Gregory Haskins wrote:
This patch provides the ability to dynamically declare and map an interrupt-request handle to an x86 8-bit vector. Problem Statement: Emulated devices (such as PCI, ISA, etc) have interrupt routing done via standard PC mechanisms (MP-table, ACPI, etc). However, we also want to support a new class of devices which exist in a new virtualized namespace and therefore should not try to piggyback on these emulated mechanisms. Rather, we create a way to dynamically register interrupt resources that acts indepent of the emulated counterpart.

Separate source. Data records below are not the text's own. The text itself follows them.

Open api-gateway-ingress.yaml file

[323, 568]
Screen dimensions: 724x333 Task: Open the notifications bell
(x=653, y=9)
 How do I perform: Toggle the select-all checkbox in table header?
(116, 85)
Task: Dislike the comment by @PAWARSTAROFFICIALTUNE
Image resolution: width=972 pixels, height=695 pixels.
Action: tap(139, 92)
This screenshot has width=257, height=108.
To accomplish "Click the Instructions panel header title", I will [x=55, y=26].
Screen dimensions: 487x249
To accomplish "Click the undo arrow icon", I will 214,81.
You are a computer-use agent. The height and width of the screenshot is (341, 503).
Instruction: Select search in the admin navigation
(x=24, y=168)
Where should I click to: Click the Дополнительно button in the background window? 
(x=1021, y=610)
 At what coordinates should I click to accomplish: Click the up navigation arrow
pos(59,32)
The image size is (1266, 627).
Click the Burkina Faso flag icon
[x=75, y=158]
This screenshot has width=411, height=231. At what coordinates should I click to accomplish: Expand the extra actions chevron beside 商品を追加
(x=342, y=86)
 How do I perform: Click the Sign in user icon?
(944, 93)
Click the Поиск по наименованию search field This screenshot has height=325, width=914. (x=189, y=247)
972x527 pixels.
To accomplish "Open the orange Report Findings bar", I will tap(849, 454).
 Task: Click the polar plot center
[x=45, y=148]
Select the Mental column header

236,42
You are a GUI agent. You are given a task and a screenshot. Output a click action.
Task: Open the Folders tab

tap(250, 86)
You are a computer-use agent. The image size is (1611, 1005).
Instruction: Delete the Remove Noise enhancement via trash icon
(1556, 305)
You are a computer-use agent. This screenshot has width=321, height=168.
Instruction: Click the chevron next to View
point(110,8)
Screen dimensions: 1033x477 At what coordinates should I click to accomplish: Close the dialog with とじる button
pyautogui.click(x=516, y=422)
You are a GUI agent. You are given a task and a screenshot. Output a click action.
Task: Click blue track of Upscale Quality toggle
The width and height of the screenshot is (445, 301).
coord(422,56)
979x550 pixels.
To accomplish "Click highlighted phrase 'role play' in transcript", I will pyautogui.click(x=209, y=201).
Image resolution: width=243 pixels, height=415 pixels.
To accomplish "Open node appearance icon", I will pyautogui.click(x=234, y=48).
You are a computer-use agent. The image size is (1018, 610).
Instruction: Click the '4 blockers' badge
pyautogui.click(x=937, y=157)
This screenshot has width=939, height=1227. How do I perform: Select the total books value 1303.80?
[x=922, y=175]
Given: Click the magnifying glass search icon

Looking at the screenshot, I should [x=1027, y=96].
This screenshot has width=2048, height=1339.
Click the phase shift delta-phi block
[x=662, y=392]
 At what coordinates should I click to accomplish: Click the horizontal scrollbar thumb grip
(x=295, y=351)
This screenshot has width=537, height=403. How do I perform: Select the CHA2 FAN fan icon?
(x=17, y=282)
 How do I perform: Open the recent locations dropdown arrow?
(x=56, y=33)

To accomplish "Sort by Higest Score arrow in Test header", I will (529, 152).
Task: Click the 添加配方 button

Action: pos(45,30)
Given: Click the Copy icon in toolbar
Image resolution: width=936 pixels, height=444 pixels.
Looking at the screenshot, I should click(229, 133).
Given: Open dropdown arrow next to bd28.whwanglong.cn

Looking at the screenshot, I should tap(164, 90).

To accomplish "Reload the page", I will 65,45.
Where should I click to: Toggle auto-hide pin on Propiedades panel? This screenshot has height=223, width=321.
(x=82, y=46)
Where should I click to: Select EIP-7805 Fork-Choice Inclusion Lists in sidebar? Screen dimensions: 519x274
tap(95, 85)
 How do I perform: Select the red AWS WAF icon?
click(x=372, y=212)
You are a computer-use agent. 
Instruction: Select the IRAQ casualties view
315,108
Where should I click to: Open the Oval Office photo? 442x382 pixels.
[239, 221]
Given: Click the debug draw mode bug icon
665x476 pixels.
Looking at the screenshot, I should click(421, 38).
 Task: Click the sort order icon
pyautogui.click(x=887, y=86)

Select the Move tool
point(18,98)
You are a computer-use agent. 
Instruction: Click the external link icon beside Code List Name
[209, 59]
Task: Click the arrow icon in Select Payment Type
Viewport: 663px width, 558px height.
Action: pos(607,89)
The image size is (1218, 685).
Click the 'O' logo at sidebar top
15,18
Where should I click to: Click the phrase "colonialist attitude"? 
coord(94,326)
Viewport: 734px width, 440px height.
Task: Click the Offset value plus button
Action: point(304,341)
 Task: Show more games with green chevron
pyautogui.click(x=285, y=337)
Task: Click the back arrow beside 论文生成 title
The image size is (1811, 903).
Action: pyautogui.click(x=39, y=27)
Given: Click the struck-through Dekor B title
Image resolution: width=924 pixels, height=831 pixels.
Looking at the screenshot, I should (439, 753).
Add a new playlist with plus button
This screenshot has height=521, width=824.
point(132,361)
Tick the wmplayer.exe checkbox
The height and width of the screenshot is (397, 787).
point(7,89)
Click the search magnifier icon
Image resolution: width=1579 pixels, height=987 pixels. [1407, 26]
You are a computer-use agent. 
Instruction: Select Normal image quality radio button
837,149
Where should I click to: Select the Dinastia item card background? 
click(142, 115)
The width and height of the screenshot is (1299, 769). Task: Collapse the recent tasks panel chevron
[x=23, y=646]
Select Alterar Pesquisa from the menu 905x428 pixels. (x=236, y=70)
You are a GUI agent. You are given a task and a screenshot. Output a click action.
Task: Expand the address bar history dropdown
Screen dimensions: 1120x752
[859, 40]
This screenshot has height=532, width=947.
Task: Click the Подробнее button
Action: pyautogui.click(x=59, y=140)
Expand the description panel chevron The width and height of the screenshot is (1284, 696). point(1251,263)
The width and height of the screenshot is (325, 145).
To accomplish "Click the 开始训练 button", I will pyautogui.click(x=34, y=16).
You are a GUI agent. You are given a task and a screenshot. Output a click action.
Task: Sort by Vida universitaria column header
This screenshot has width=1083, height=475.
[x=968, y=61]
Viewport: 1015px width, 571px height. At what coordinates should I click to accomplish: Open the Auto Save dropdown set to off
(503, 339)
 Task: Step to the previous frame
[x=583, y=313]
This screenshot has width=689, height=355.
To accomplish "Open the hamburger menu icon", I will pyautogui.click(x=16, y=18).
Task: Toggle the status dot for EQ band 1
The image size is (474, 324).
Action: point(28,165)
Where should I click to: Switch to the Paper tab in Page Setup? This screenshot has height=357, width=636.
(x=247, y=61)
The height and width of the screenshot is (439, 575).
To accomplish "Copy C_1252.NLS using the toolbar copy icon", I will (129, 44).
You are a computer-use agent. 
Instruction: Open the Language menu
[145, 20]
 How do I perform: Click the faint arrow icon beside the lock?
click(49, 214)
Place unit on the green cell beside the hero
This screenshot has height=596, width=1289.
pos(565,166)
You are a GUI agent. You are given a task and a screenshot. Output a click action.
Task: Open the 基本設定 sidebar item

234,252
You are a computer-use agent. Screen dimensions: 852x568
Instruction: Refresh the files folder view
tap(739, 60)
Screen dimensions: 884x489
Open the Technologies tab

On x86, a simplistic view of the interrupt model is that each core has a local-APIC which can recieve messages from APIC-compliant routing devices (such as IO-APIC and MSI) regarding details about an interrupt (such as which vector to raise). These routing devices are controlled by the OS so they may translate a physical event (such as "e1000: raise an RX interrupt") to a logical destination (such as "inject IDT vector 46 on core 3"). A dynirq is a virtual implementation of such a router (think of it as a virtual-MSI, but without the coupling to an existing standard, such as PCI). The model is simple: A guest OS can allocate the mapping of "IRQ" handle to "vector/core" in any way it sees fit, and provide this information to the dynirq module running in the host. The assigned IRQ then becomes the sole handle needed to inject an IDT vector to the guest from a host. A host entity that wishes to raise an interrupt simple needs to call kvm_inject_dynirq(irq) and the routing is performed transparently. +static int +_kvm_inject_dynirq(struct kvm *kvm, struct dynirq *entry) +{ + struct kvm_vcpu *vcpu; + int ret; + + mutex_lock(&kvm->lock); + + vcpu = kvm->vcpus[entry->dest]; + if (!vcpu) { + ret = -ENOENT; + goto out; + } + + ret = kvm_apic_set_irq(vcpu, entry->vec, 1); + +out: + mutex_unlock(&kvm->lock); + + return ret; +} +
Given that you're using the apic to inject the IRQ, you'll need an EOI. So what's the difference between dynirq and MSI, performance wise?